Frequently asked questions
Does every entry of a third party onto the premises amount to sub-letting under Section 14(1)(b)?
No. Sub-letting or parting with possession requires the transfer of exclusive legal possession. A tenant who lets a relative, servant, guest, licensee or genuine partner use the premises while retaining legal control does not part with possession. Associated Hotels of India v. S.B. Sardar Ranjit Singh (AIR 1968 SC 933) holds that parting with possession means parting with legal possession.
Must the landlord prove that the sub-tenant paid rent to the tenant?
No. Because sub-letting is a clandestine arrangement, M/s Bharat Sales Ltd. v. LIC ((1998) 3 SCC 1) holds that once the landlord proves a stranger in exclusive possession, the court may infer payment of consideration and sub-letting. The onus then shifts to the tenant to explain the third party's presence.
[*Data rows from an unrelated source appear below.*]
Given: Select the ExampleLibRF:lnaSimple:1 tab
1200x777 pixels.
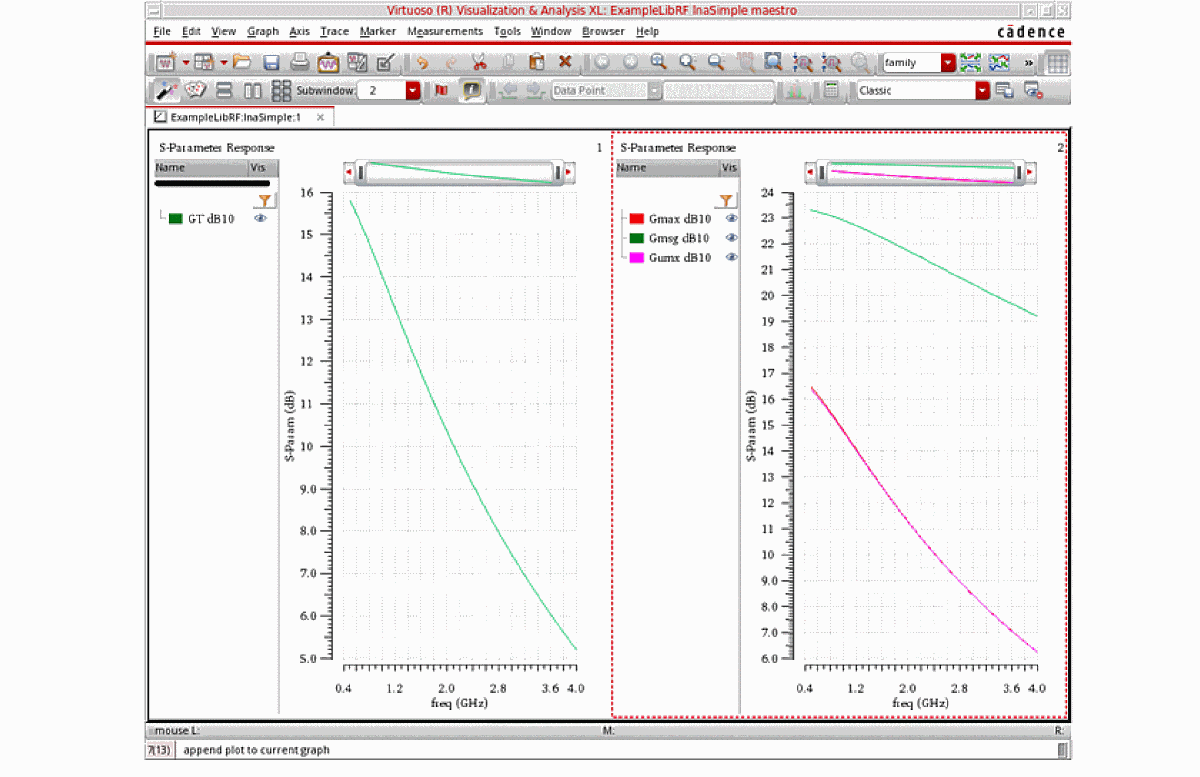Looking at the screenshot, I should (x=236, y=117).
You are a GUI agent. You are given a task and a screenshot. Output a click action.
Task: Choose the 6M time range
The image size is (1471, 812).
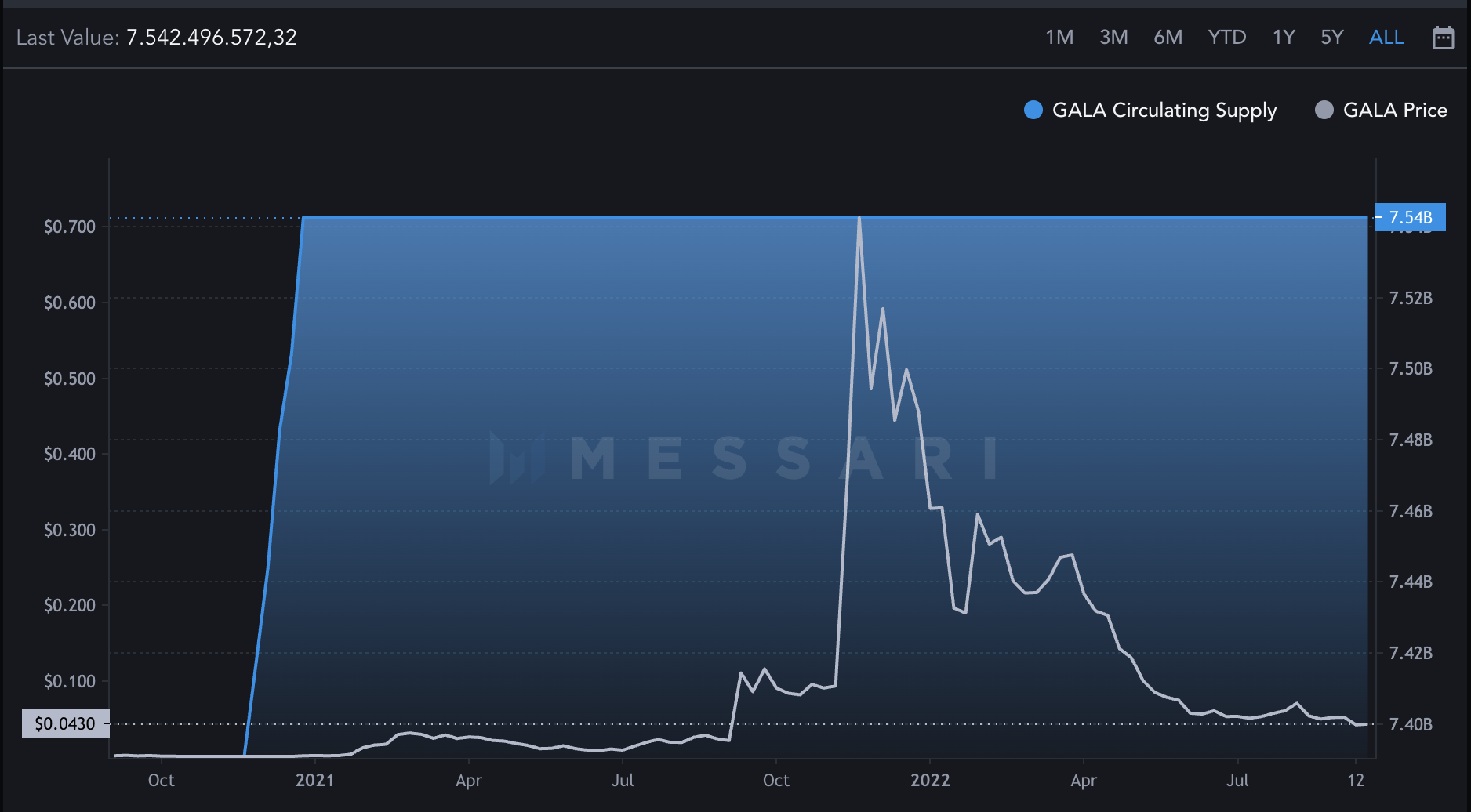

Can a partnership be used to defeat the sub-letting ground?
Only a genuine partnership. In Helper Girdharbhai v. Saiyed Mohmad Mirasaheb Kadri ((1987) 3 SCC 538), a real partnership with the tenant retaining legal possession was held not to be sub-letting. But Section 14(4) deems a sham partnership entered into ostensibly but really to sub-let business premises to be sub-letting.
What must the landlord prove under the cessation-of-occupation ground?
Under Section 14(1)(d) the landlord must show the premises were let for residence and that neither the tenant nor any member of his family resided there for the six months immediately before the application. If even one family member genuinely resided there, or the tenant retained possession with intention to return, the ground fails.
Is the landlord's consent to sub-letting effective if it was only oral?
No. Section 14(1)(b) requires consent “in writing.” Oral consent or mere acquiescence does not satisfy the clause, though the tenant may plead waiver. Waiver requires an intentional relinquishment of a known right, so prompt action by the landlord on discovering the breach usually defeats a waiver plea.
Is a tenant always evicted for change of user under clause (c)?
No. Section 14(11) directs that where the only ground is change of user, the Controller may, instead of evicting, order the tenant to comply with the terms of the tenancy and pay compensation, allowing time to do so. Eviction follows only on default. Clause (c) thus prefers cure over dispossession, unlike clauses (b) and (d).